Cette distance avec la culture scolaire fonde une disjonction entre culture et savoir dont on voit les traces dans d’autres domaines.


- Une fragmentation croissante des cultures jeunes
Un phénomène croissant de communautés d’amateurs est observé. Il n’y a pas « d’effet de stock » de la culture. Les habitudes culturelles ne perdurent pas.
Il y a clivage entre les urbains et les ruraux ; ce clivage n’est pas compensé par le numérique. Les origines sociales sont devenues de plus en plus déterminantes.

La prochaine étape de la pensée de l’égalité sera de lever le chiffon rouge de la banlieue, face aux difficultés actuelles à penser les processus de l’intégration.
La fragmentation des âges est également sous-évaluée tout comme la fragmentation des cultures jeunes selon le sexe.
Si les transmissions culturelles restent du côté des femmes, des mères, comment en tenir compte ?


- Vers de nouveaux modes d’approche de la culture
Le nouveau mode d’approche de la culture est celui d’une éducation buissonnière. On est passé d’une compréhension à une compression additive en fonction des désirs du moment.
Le régime des émotions (le like de Facebook) est dominant.

Les difficultés à distinguer le vrai savoir d’une œuvre de la connaissance floue d’un nom sont manifestes. Le niveau général de connaissances floues monte mais la capacité à affecter précisément les choses baisse.
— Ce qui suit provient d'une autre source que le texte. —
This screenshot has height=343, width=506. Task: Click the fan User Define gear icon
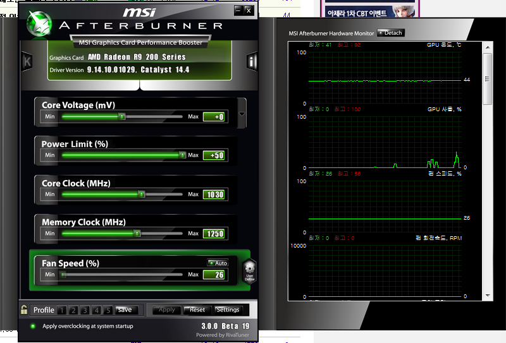pyautogui.click(x=249, y=272)
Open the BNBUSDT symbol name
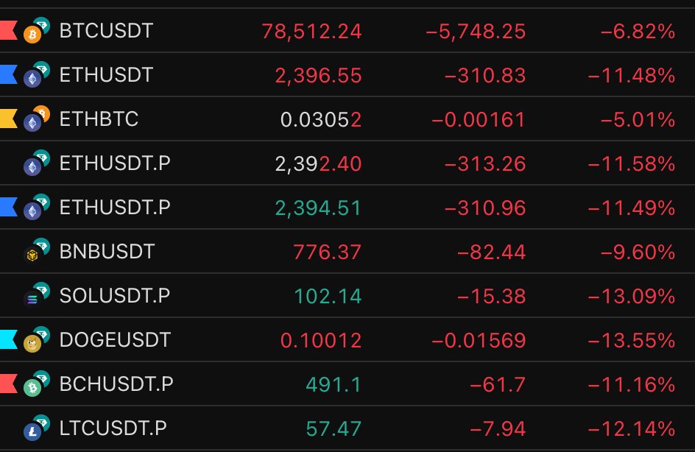Image resolution: width=695 pixels, height=452 pixels. pyautogui.click(x=107, y=252)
Face à ces nouvelles pratiques, penser la question des médias comme un tout homogène s’avère difficile. L’atomisation des réponses et des propositions est permanente


- Quels apprentissages ?
Concernant la lecture papier, il y a une baisse conséquente des forts lecteurs chez les jeunes.
Le nombre de gens qui ne lisent pas du tout augmente.
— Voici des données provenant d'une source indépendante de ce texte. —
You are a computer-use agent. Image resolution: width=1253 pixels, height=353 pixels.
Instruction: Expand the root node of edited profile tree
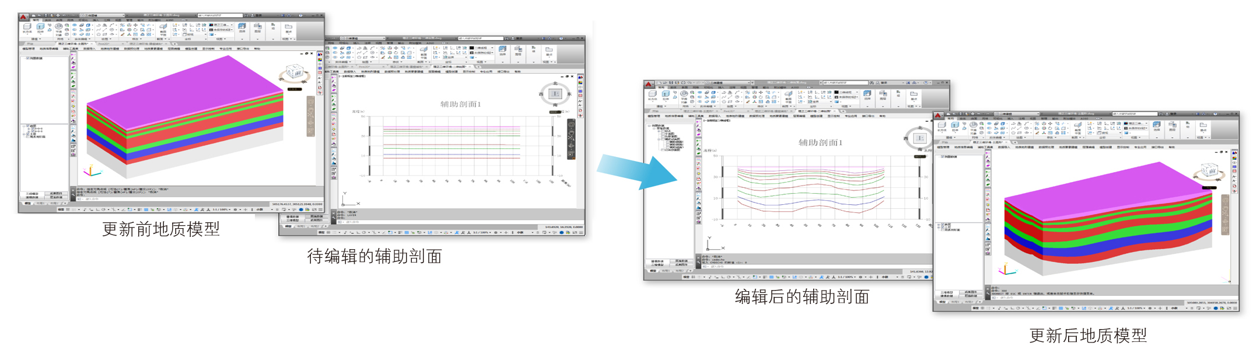point(649,125)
La lecture écran, quant à elle, juxtapose des formes de lecture, avec un effet sur la plasticité du cerveau et sur les compétences de mémoire et de concentration.
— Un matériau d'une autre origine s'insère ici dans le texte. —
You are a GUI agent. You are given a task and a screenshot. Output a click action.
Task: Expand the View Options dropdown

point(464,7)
On sait que les enfants n’ont pas tous les mêmes aptitudes au même âge.
La maturité n’est pas un phénomène cumulatif. Les institutions culturelles et éducatives ont du mal avec cela.
La lecture actuelle bondit de lien en lien. Cette lecture existait toutefois avant la lecture hyperlien (lecture rapide dossiers documentaires). La lecture numérique est impatiente. Elle réclame une hyper attention. L’environnement s’est complexifié mais les coûts de stockages et de transferts sont importants. Notre capacité sensorielle à transformer l’information nous oblige à faire du tri. La dispersion est utile et dangereuse selon les circonstances.


Pour aller plus loin :

- Mutation des pratiques culturelles à l’heure du numérique. Sylvie Octobre. Jeunesses, études et synthèses, numéro 21, septembre 2014.

- Enfance et cultures. Regards des sciences humaines et sociales. Paris, octobre 2010. Sylvie Octobre et Régine Sirota.
Actes du colloque international, Ministère de la Culture et de la Communication –
Association internationale des sociologues de langue française – Université Paris Descartes, 9es Journées de sociologie de l’enfance, Paris, 2010.

- Les horizons culturels des jeunes. Sylvie Octobre. Revue française de pédagogie 163, avril-juin 2008, pages 27-38.